● **Problem description**
Whenever "header" appears in a line, please copy that line from the data.

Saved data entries
################

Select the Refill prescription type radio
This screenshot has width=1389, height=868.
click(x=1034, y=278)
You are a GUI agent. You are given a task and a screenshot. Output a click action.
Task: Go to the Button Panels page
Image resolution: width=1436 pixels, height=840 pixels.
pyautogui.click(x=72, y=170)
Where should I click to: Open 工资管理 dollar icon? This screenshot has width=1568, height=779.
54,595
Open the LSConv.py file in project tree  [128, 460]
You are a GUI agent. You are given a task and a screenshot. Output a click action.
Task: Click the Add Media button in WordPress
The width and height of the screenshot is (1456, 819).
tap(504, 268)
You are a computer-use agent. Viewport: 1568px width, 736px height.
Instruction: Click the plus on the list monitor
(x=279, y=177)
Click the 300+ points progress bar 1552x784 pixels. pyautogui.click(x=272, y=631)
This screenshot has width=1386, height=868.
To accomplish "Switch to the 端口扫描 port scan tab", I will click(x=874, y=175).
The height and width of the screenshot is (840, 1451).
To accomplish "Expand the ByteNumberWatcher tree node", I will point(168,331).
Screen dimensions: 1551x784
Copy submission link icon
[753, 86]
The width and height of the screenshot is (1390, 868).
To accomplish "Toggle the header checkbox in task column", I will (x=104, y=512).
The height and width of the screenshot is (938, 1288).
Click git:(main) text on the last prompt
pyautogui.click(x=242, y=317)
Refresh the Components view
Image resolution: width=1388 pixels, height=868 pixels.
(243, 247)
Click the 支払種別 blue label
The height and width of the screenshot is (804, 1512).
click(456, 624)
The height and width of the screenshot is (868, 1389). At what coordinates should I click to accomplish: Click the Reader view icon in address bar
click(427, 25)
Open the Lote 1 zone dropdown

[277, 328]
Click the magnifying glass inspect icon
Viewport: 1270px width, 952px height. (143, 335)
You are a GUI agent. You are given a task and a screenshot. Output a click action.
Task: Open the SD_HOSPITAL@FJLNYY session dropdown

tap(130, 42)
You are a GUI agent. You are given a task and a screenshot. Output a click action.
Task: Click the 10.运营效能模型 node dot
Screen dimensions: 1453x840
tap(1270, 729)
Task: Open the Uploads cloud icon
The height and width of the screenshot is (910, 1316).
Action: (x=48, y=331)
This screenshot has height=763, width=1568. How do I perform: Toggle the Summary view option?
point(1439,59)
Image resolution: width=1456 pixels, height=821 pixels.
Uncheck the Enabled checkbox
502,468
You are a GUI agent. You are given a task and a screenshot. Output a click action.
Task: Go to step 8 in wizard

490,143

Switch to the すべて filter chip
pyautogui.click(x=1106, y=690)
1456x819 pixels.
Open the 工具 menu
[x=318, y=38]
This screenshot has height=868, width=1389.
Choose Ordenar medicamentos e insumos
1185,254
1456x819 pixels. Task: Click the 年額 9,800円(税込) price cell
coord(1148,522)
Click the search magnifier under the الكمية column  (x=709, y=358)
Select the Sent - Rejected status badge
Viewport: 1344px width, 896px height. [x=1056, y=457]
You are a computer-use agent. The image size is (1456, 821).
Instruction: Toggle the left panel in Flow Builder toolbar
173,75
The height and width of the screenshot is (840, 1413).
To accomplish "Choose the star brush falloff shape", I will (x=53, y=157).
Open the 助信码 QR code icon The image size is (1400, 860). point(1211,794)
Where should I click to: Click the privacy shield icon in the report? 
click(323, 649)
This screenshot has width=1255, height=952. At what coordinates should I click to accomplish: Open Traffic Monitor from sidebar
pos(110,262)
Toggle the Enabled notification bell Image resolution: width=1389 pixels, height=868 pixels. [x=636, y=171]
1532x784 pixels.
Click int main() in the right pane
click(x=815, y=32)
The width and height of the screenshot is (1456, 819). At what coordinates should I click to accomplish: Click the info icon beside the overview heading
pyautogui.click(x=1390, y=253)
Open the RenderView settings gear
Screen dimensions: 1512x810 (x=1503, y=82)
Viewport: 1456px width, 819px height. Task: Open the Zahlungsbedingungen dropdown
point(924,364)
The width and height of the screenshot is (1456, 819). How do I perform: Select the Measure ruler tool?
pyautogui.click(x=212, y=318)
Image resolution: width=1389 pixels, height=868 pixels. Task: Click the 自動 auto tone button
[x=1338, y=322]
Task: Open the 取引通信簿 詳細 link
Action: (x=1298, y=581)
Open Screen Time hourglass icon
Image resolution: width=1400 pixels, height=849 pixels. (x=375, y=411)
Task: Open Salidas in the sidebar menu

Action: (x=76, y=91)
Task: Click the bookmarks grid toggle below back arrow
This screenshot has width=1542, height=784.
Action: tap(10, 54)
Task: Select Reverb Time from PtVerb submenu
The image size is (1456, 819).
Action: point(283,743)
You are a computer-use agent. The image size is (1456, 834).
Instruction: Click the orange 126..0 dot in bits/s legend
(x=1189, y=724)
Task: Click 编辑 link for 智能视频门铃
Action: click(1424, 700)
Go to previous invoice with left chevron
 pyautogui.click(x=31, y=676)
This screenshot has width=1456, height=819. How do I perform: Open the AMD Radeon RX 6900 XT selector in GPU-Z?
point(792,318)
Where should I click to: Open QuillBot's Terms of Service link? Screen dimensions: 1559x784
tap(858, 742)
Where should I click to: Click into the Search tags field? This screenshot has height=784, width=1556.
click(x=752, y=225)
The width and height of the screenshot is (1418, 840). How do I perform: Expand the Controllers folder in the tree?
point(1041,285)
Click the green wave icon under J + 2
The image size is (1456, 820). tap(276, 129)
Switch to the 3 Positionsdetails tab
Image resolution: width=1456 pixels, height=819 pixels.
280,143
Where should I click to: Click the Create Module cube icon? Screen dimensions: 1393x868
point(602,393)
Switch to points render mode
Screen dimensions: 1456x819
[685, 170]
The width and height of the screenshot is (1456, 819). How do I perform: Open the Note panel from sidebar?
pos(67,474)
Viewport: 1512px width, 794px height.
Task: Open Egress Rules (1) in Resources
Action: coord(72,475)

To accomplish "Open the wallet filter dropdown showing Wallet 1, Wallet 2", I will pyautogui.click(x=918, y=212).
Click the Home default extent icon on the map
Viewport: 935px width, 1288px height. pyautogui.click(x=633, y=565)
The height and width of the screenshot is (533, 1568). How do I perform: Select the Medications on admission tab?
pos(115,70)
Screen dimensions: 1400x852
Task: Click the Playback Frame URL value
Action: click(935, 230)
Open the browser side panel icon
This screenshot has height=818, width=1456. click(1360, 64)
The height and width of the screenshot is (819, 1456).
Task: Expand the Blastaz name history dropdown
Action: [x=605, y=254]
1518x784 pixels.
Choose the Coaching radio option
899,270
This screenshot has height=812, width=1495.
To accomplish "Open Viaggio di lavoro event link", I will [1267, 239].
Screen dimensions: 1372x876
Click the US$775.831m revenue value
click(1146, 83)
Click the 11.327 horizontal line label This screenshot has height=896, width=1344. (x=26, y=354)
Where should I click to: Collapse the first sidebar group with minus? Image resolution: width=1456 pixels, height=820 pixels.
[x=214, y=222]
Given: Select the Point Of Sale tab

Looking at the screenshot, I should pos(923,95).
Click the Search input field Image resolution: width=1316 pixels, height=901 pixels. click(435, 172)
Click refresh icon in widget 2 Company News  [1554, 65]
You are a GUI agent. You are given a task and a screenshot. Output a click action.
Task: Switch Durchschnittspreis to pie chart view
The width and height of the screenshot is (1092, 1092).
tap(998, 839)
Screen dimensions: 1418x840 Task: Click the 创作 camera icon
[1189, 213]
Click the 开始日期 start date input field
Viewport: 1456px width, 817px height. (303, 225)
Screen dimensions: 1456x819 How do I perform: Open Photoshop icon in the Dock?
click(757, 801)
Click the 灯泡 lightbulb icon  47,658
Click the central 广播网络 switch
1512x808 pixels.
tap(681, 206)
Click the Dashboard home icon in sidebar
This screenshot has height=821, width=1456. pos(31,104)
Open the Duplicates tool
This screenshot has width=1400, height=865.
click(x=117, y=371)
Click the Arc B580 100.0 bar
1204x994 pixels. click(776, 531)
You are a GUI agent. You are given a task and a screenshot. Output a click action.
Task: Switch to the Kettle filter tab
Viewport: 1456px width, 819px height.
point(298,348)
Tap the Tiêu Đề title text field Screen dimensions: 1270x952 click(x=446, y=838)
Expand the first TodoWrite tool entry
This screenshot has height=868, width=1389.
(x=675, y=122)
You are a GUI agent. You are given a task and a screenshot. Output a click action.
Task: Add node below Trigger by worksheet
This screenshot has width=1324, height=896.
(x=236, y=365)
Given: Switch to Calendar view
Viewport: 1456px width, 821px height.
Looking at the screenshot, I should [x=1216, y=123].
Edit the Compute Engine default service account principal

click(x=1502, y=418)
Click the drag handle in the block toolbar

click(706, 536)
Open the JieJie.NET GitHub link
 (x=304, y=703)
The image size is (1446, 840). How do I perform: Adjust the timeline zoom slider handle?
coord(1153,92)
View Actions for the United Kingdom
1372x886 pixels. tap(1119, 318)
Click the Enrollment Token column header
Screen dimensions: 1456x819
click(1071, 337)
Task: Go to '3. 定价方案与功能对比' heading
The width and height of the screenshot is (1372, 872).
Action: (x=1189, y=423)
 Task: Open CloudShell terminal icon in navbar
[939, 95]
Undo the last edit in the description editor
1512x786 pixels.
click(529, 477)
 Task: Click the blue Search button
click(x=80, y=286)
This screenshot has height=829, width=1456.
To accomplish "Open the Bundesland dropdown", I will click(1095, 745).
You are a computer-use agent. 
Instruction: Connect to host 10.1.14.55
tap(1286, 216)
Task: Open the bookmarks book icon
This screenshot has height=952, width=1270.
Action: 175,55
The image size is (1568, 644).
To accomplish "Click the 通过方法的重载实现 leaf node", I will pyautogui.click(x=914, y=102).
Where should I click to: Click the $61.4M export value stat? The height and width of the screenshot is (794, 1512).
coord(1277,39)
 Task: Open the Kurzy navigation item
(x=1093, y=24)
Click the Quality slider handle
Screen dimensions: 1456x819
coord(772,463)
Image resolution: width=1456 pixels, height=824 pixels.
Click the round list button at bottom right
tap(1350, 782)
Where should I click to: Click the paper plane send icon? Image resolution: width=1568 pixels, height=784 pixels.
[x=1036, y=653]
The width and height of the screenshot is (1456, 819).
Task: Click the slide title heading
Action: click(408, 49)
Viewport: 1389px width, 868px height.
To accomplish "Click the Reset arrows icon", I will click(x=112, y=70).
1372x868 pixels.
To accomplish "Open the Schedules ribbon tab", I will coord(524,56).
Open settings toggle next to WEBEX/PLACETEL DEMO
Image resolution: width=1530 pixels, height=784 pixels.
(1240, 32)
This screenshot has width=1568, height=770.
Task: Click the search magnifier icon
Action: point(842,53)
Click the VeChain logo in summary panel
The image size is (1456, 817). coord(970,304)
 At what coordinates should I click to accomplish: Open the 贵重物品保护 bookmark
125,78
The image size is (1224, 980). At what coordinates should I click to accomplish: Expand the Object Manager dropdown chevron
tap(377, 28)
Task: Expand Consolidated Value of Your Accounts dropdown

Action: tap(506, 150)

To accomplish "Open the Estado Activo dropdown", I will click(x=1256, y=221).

################

● **Response to this exercise**
To accomplish "Toggle the header checkbox in task column", I will (x=104, y=512).
Click the Enrollment Token column header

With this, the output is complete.